Now that the book has been accepted by Nature Precedings, it provides a convenient mechanism for citation via DOI, a formal author list, version control, etc. The book is also now available from LuLu.com either as a free PDF download or a physical copy. Because the book runs 699 pages (it covers 2706 unique compounds) the lowest price we could get is $30.96, which just covers printing and shipping.


Even though we have melting points for about 20,000 unique compounds, most of these are from single sources. Unless we can get another major donation of melting points (not using any of the sources we already have), progress in curating single values manually will take time.
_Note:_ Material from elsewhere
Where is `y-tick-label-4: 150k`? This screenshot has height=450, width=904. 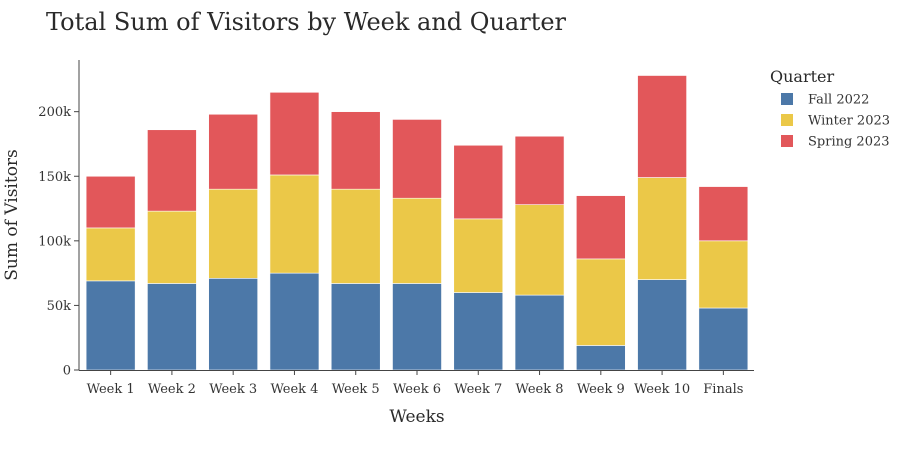
y-tick-label-4: 150k is located at coordinates (54, 178).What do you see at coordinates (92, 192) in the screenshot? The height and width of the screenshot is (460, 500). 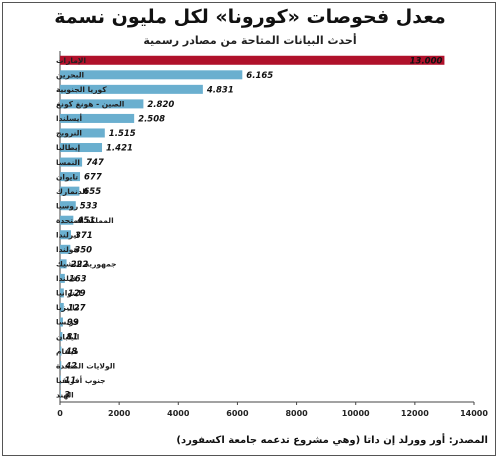 I see `value-label: 655` at bounding box center [92, 192].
As described in the abstract:
This book represents a PDF version of Dataset ONSMP029 (2706 unique compounds, 7413 measurements) from a project to collect and curate melting points made available as Open Data. This particular collection was selected from the application of a threshold to favor the likelihood of reliability. Specifically, the entire range of averaged values for a data point was set to 0.01 C to 5 C, with at least two different measurements within this range. Measurements were pooled and processed from the following sources: Alfa Aesar, MDPI, Bergstrom, PhysProp, DrugBank, Bell, Oxford MSDS, Hughes, Griffiths and the Chemical Information Validation Spreadsheet. Links to all the information sources and web services are available from the Open Melting Point Resource page: http://onswebservices.wikispaces.com/meltingpoint

This filtering of double validated melting point measurements within a range of 5C is an attempt to provide a "reasonably" good source, It is imperative to understand that this is not a "trusted source" - as I've mentioned several time there is no such thing. However, since absolute trusted sources do not exist, this double validated dataset of 2706 compounds is probably the best we can do for now. In fact, use of this double validated to build melting point model has led to some excellent models, which are far superior to models constructed from the entire database of 20,000 compounds.